Cumprindo o que prometera, Sepé voltou à colônia

Para a fraterna conversa, avistou-se com Antônia

E percebeu que a pupila asserenou o coração.

Já não trazia na alma aquela grande aflição,

Mas permanecia o pleito quanto à futura existência:

Queria voltar à Terra sem as provas da opulência.

O cacique indagou-lhe: Qual a razão do pedido?

E a resposta de Siá Tonha revelou o seu olvido

- Quero cuidar dos famintos, dos que vivem na pobreza,

Sem referir-se às lembranças das agruras da riqueza.

Assim a bênção divina, com o véu do esquecimento,

Permitia àquela alma continuar seu crescimento.

A figurinha pequena, em estado de oração

Olhava o seu benfeitor, aguardando orientação.

Nem de longe recordava a dama tão orgulhosa

Que a ambição desmedida fizera bem desditosa

Agora era a benzedeira de bondade conhecida

Que ali lembrava saudosa da sua última vida

Pensou em Dona Mariana, amiga de toda a hora

Devia estar solitária depois que ela veio embora

O pensamento voou e uma lágrima rolou

Sentia muito a saudade do tempo que se passou

Como queria voltar ao ranchinho da estância!

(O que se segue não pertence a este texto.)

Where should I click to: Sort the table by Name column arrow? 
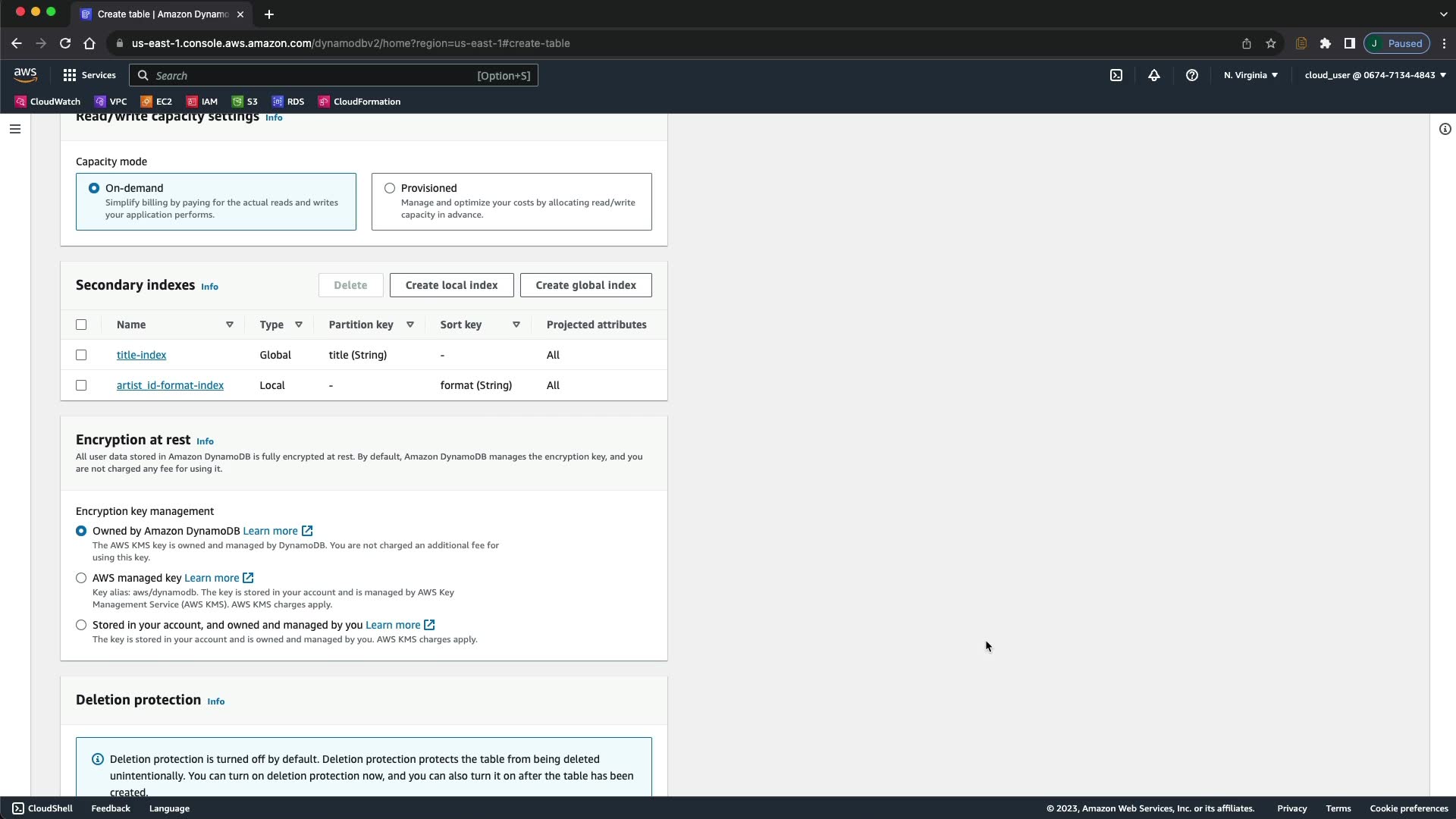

Sepé recolheu o anseio e deu sua concordância

Siá Tonha experimentou a força do pensamento

Diante da sua choupana ficou naquele momento.

O mato tinha crescido, tomando conta de tudo

Entre o terreiro e o casebre o pasto formava escudo

No meio daquele caos. nem podia acreditar

Mas sim, era o coronel, gemendo a esbravejar

Com o tempo no além túmulo aprendeu a discernir

Quem é vivo e quem morreu, condição para servir

E o Coronel Hilário já se encontrara com a morte

Mas porque aquele alma tivera essa estranha sorte?

No meio do matagal, em tamanho sofrimento

Será que tinha ficado, dos seus, no esquecimento?

Procurou o seu rosário que trazia sempre a mão

E logo se decidiu a mudar aquela cena pela força da oração

A reza de Siá Tonha diminuía o sofrimento,

E as dores de Hilário entraram em abrandamento

Antes de ser recolhido pela falange do bem

Visualizou a entidade que o auxiliava, também

Em busca de Mariana, Sia Tonha foi à fazenda

Continuava como antes aquela grande vivenda

Pressentia que a senhora dela estava precisando

Percorrendo a casa grande de tudo foi recordando

O movimento da estância não era como o de outrora

Havia um grande silêncio – Será que foram embora?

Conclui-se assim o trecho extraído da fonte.